You might say, these Tempranillos can take the heat. It was hot and humid; the last thing I wanted to do was taste a selection of Spanish Tempranillo wines, but I had given my promise to attend the event. Thus, I continued wending my way crosstown despite wishing for an afternoon of cool, crisp whites and rosés. Consequently, I arrived at Michael’s on a summer Friday expecting a selection of dull reds and heavy food; boy was I in for a surprise…
Established by the Parra Family, whose surname means “stalk” as in vine (not as in surreptitiously following someone), the three brothers have been devoted to sustainable farming since 1993. Today, they own the largest NOP-Certified, 100% organic vineyard in Europe – in La Mancha, smack dab in the middle of Spain, of all places; an area regarded more for bulk production than a commitment to quality and conscience. But, in fact, these men of La Mancha are committed to preserving our natural resources, while producing beautiful, well-made wines.

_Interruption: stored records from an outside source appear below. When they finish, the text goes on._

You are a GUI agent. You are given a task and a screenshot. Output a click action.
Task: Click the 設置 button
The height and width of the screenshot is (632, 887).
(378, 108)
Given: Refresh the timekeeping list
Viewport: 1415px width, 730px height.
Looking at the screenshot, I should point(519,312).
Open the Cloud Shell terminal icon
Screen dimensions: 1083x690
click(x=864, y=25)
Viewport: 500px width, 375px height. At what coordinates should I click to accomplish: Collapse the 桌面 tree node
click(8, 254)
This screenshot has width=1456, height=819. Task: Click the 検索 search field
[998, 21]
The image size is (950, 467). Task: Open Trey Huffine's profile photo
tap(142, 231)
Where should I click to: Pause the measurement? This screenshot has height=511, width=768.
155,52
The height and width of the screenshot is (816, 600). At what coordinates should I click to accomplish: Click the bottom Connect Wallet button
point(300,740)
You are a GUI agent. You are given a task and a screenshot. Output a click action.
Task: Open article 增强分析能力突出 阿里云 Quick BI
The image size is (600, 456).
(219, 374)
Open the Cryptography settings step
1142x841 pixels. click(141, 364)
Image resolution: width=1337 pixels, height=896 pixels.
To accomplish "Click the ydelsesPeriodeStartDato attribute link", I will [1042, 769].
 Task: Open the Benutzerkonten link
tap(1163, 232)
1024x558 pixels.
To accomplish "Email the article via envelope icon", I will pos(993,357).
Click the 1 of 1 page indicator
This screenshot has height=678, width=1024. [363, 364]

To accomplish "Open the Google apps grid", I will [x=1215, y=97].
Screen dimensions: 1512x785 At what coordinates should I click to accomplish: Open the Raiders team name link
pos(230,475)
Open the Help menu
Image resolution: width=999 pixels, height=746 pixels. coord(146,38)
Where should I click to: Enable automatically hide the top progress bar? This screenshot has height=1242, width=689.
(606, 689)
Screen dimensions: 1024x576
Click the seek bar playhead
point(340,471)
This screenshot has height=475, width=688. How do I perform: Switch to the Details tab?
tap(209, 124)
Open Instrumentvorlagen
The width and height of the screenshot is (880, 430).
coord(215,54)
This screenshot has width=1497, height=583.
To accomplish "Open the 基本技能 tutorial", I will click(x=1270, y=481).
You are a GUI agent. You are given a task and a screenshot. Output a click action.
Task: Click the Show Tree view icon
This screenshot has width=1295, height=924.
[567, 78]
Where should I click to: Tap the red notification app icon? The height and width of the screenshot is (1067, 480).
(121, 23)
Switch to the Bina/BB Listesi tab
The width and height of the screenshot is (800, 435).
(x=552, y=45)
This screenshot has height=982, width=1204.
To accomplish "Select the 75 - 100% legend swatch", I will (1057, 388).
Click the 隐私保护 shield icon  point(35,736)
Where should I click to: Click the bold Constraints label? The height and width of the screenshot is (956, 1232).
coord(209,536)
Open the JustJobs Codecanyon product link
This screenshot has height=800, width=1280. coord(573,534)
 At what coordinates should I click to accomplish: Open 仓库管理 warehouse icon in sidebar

Thanks to high elevations (3,200 m in altitude), the vines are blessed with cooler temperatures, permitting bright acidity to be retained in the grapes. After enjoying a lovely assortment of summer-inspired, share plates – Tuscan Kale Salad, Lobster Sliders and Maryland Lump Crabcake – we turned our attention to the first of three wines on the afternoon’s tasting agenda.
The Vina Cuesta Colora Tempranillo 2010 ($9.00), served alongside a Summer Corn Ravioli dish, was an astonishing wine. This unwooded version of the variety is not only made with organic grapes, but is also an organic wine in that it is sulfite free (no additional sulfur is used in its production). Yet, even without the benefit of sulfites (SO2 is a preservative), the wine was still vibrant at five years old, with a purity of rich strawberry fruit.
The other two Tempranillos were paired with Long Island duck breast: Parra Jimenez Tempranillo 2010 ($N/A) and Earth 3.0 Tempranillo 2010 ($13.00), both of which are produced with organic grapes. The former offered up spice and raspberry notes, with intense fruit and freshness on the medium+-bodied palate, giving way to lingering minerality in the finish.
The Earth 3.0, whose proceeds are donated to restore the rainforests through the American Rainforest Conservancy, was the crowd favorite of the day due to its complexity. It was much less fruit driven than the other two wines, with lots of spice and earth on both the nose and palate.
All in all, it was quite a refreshing opportunity to be introduced to these wines.